• REQUIRED WORK
Whenever a line of the listing contains the string "agent", return that line.

• DATA TO USE
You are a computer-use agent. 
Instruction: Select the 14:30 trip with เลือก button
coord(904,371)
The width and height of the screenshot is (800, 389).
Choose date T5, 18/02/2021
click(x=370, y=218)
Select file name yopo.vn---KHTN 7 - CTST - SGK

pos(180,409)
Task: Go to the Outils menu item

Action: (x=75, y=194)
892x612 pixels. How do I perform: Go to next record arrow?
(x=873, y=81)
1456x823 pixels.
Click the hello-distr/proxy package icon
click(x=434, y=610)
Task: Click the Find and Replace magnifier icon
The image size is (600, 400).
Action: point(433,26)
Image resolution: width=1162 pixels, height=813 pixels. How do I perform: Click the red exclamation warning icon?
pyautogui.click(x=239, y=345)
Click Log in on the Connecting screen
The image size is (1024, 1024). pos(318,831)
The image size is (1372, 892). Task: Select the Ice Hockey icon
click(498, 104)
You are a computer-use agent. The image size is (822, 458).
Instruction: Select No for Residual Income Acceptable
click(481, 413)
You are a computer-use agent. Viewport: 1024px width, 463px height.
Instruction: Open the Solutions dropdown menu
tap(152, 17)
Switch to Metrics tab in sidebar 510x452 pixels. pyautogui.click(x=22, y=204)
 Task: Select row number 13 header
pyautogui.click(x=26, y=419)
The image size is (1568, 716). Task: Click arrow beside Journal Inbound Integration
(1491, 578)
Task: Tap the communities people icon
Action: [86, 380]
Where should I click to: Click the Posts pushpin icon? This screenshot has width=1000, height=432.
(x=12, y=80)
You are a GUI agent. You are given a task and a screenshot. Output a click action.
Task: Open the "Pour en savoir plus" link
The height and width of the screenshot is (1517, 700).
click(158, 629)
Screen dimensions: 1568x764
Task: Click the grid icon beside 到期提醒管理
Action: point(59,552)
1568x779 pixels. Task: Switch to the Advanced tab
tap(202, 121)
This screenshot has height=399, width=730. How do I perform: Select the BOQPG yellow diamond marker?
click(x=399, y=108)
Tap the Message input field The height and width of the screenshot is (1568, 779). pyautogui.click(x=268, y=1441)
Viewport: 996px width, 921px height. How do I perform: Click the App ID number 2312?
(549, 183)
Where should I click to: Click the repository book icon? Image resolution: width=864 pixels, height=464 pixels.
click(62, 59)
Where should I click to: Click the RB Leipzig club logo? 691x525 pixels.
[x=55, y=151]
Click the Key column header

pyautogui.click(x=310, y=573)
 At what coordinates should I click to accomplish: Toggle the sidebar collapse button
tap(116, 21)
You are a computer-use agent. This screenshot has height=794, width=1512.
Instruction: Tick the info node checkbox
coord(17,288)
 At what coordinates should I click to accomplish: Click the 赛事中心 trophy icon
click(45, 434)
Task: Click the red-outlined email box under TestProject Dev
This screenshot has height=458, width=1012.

• RESULT OF THIS TASK
You are a computer-use agent. 
You are a computer-use agent. The image size is (822, 458).
You are a computer-use agent. Viewport: 1024px width, 463px height.
You are a GUI agent. You are given a task and a screenshot. Output a click action.
You are a computer-use agent. This screenshot has height=794, width=1512.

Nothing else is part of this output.